<h1><center>  Corporate Credit Screen - Nucleus APIs Use Cases</center></h1>


<h1><center>  SumUp Analytics, Proprietary & Confidential</center></h1>
<h1><center>  Disclaimers and Terms of Service available at www.sumup.ai</center></h1>


#  

 


## Objective: 
-	Develop a ranking of corporate bonds using content published by corporations


## Data:
-	A chosen list of corporations, for instance within the same industry sector, or with similar market capitalization
 - 	Company reports such as SEC filings
 - 	Press releases
 - 	Earning call transcripts



## Nucleus APIs used:
-	Dataset creation API
 - 	*api_instance.post_upload_file(file, dataset)*
 - 	*nucleus_helper.import_files(api_instance, dataset, file_iters, processes=1)*

        nucleus_helper.import_files leverages api_instance.post_upload_file with parallel execution to speed-up the dataset creation


-	Topic Modeling API
 - 	*api_instance.post_topic_api(payload)*


-	Topic Sentiment API
 - 	*api_instance.post_topic_sentiment_api(payload)*


-	DocInfo API
 - 	*api_instance.post_doc_info(payload)*


-	DatasetInfo API
 - 	*api_instance.post_dataset_info(payload)*


## Approach:

### 1.	Dataset Preparation
-	Create a Nucleus dataset containing all relevant documents over a chosen historical period

    

In [None]:
import csv
import json
import nucleus_api.api.nucleus_api as nucleus_helper
import nucleus_api
from nucleus_api.rest import ApiException

configuration = nucleus_api.Configuration()
configuration.host = 'UPDATE-WITH-API-SERVER-HOSTNAME'
configuration.api_key['x-api-key'] = 'UPDATE-WITH-API-KEY'

# Create API instance
api_instance = nucleus_api.NucleusApi(nucleus_api.ApiClient(configuration))

In [None]:
print('--------- Append all files from local folder to dataset in parallel -----------')
folder = 'Corporate_documents'         
dataset = 'Corporate_docs'# str | Destination dataset where the file will be inserted.

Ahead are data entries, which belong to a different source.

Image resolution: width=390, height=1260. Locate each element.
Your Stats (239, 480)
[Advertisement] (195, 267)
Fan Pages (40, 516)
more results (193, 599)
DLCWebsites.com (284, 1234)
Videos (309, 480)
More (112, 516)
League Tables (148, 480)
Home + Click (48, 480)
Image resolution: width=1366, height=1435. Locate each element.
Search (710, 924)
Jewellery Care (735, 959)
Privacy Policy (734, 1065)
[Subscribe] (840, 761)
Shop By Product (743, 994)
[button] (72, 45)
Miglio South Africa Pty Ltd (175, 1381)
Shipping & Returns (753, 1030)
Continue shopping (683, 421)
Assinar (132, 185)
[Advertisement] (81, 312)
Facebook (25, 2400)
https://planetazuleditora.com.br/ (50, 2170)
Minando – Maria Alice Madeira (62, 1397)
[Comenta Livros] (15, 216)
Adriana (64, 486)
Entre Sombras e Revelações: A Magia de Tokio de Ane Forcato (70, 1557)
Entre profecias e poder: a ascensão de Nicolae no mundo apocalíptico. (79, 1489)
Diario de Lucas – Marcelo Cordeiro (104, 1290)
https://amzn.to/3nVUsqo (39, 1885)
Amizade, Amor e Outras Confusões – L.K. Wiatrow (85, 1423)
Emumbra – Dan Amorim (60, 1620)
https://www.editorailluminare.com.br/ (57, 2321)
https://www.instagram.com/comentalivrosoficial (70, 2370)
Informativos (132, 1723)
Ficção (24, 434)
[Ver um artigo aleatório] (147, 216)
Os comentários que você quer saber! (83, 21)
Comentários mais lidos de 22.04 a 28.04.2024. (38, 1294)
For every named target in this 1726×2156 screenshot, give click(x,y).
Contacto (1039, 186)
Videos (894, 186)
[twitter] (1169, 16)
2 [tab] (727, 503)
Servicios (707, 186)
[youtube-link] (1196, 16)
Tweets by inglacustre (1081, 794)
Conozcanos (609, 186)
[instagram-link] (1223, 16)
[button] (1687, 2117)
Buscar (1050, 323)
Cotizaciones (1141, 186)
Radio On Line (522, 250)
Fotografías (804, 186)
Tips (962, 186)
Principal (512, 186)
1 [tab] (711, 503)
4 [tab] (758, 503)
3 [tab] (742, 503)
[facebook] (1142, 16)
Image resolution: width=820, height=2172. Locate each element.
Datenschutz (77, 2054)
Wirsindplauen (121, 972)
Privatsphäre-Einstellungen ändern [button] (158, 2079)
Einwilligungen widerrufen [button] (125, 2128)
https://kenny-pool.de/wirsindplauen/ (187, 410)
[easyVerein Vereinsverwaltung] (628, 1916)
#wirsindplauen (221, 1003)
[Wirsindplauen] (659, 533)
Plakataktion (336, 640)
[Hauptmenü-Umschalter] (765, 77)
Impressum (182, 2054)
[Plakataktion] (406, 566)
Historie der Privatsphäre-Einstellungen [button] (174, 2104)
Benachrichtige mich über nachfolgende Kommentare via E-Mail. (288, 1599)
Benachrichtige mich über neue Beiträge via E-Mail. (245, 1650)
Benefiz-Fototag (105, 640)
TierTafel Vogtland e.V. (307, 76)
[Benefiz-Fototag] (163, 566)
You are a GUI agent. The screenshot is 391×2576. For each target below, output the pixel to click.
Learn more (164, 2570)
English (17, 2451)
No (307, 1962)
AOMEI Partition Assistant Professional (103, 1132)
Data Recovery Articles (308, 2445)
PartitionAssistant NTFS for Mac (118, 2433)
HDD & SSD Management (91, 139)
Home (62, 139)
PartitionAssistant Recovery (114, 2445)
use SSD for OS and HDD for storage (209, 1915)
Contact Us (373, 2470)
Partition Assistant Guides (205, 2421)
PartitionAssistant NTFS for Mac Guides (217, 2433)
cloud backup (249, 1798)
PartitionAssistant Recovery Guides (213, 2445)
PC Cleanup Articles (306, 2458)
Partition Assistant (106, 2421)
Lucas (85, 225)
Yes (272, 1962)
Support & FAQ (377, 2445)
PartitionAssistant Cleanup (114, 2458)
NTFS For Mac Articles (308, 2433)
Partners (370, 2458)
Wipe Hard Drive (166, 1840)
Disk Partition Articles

# build file iterable from a folder recursively. 
# Each item in the iterable is in the format below:
# {'filename': filename,   # filename to be uploaded. REQUIRED
#  'metadata': {           # metadata for the file. Optional
#      'key1': val1,       # keys can have arbiturary names as long as the names only
#      'key2': val2        # contain alphanumeric (0-9|a-z|A-Z) and underscore (_)
#   } 
# }
file_iter = []
for root, dirs, files in os.walk(folder):
    for file in files:
        #if Path(file).suffix == '.pdf': # .txt .doc .docx .rtf .html .csv also supported
            file_dict = {'filename': os.path.join(root, file),
                         'metadata': {'ticker': 'AAPL',
                                      'company': 'Apple',
                                      'category': 'Press Release',
                                      'date': '2019-01-01'}}
            file_iter.append(file_dict)

file_props = nucleus_helper.upload_files(api_instance, dataset, file_iter, processes=4)
for fp in file_props:
    print(fp.filename, '(', fp.size, 'bytes) has been added to dataset', dataset)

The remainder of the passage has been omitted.